What Signature Bank, Silicon Valley Bank failures mean for consumers and investors
After two bank failures and dramatic moves from U.S. regulators to protect depositors, financial advisors have a message for consumers: Don't panic. The U.S. government on Sunday approved plans to safeguard depositors and financial institutions affected by the collapse of Silicon Valley Bank on Friday. As a result, consumers will have full access to funds from SVB and from Signature Bank in New York, which regulators also shut down Sunday. The Federal Reserve is also creating a Bank Term Funding Program to secure institutions affected by the instability sparked by the SVB failure.

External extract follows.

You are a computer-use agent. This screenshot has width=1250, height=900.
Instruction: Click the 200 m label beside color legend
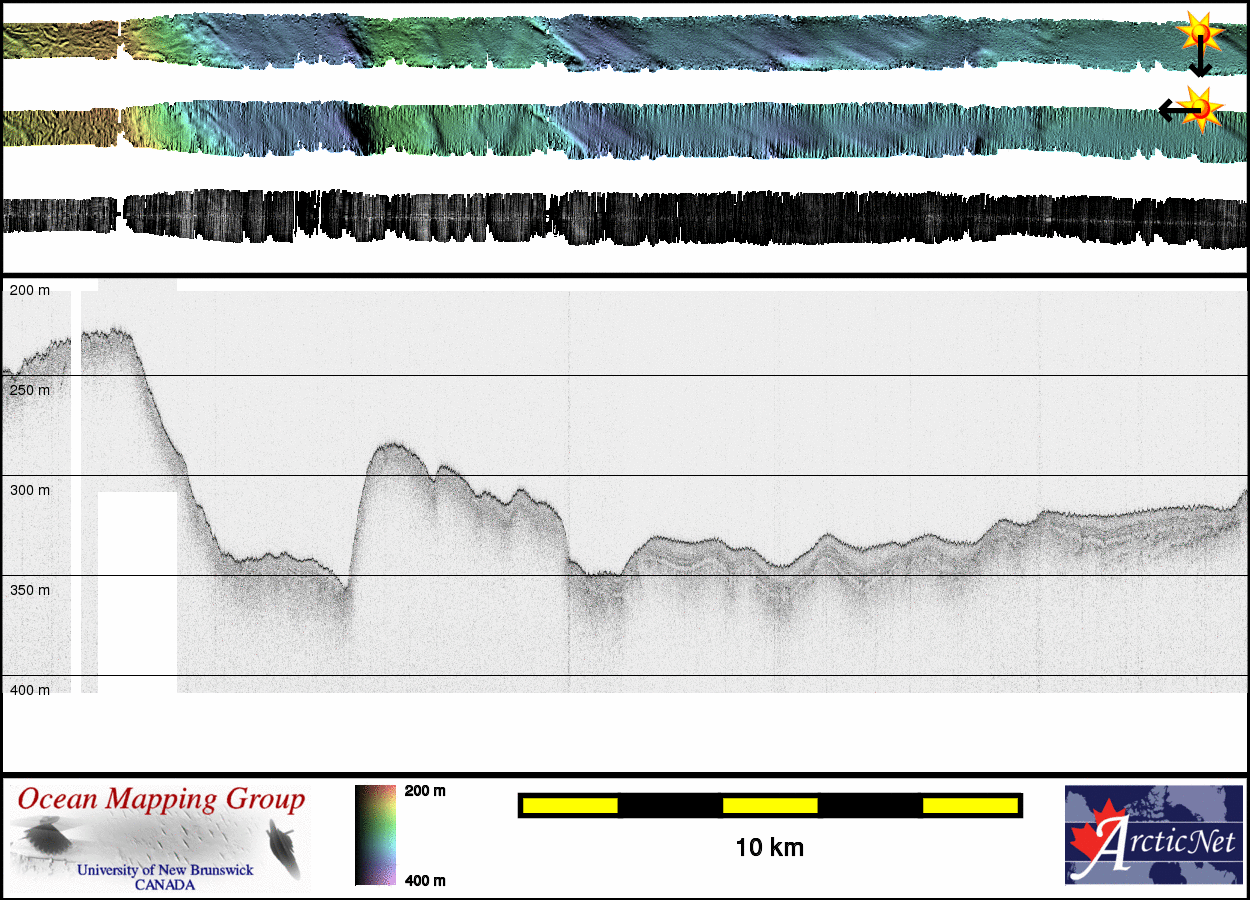coord(425,791)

While futures initially jumped Sunday evening following the announcement from regulators, bank stocks fell as the market opened Monday. "Every American should feel confident their deposits will be there if and when they need them," President Joe Biden said Monday in an address aimed at easing fears about the U.S. banking system.
Most consumers don't need to worry about deposits
Lee Baker, a certified financial planner and owner of Apex Financial Services in Atlanta, said most consumers don't need to worry about their bank deposits. The standard coverage from the Federal Deposit Insurance Corporation is $250,000 per depositor, per bank, for each account ownership category, such as single or joint account holders. And you can split cash among ownership categories and banks to avoid exceeding the limits, Baker said.
However, the bigger issue for some investors may be exposure to the financial sector. While some may have a smaller slice of exposure through an index fund, it's possible there's greater risk through financial sector-focused funds or individual stocks. "This is a bit of a cautionary tale as it relates to diversification issues," said Baker, who is part of CNBC's Financial Advisor Council. "I think this can be an illustrative moment for talking to clients." Still, despite mounting fears, he doesn't believe the bank failures are a repeat of the financial crisis in 2008. "We're not about to head down the road of 40% broad market decline," he said, adding that there's no reason to make "major portfolio moves and panic at the absolute wrong time."
Investors should 'stick to the process'
Ivory Johnson, a CFP and founder of Delancey Wealth Management in Washington, D.C., is telling clients to "stick to the process," explaining that a portfolio should match an investor's goals and risk tolerance. "If you were conservative before, you should be conservative now," said Johnson, who is also a member of CNBC's Advisor Council. But if your strategy told you to buy tech stocks and regional banks in the current market environment, "it's time to review your process," he said.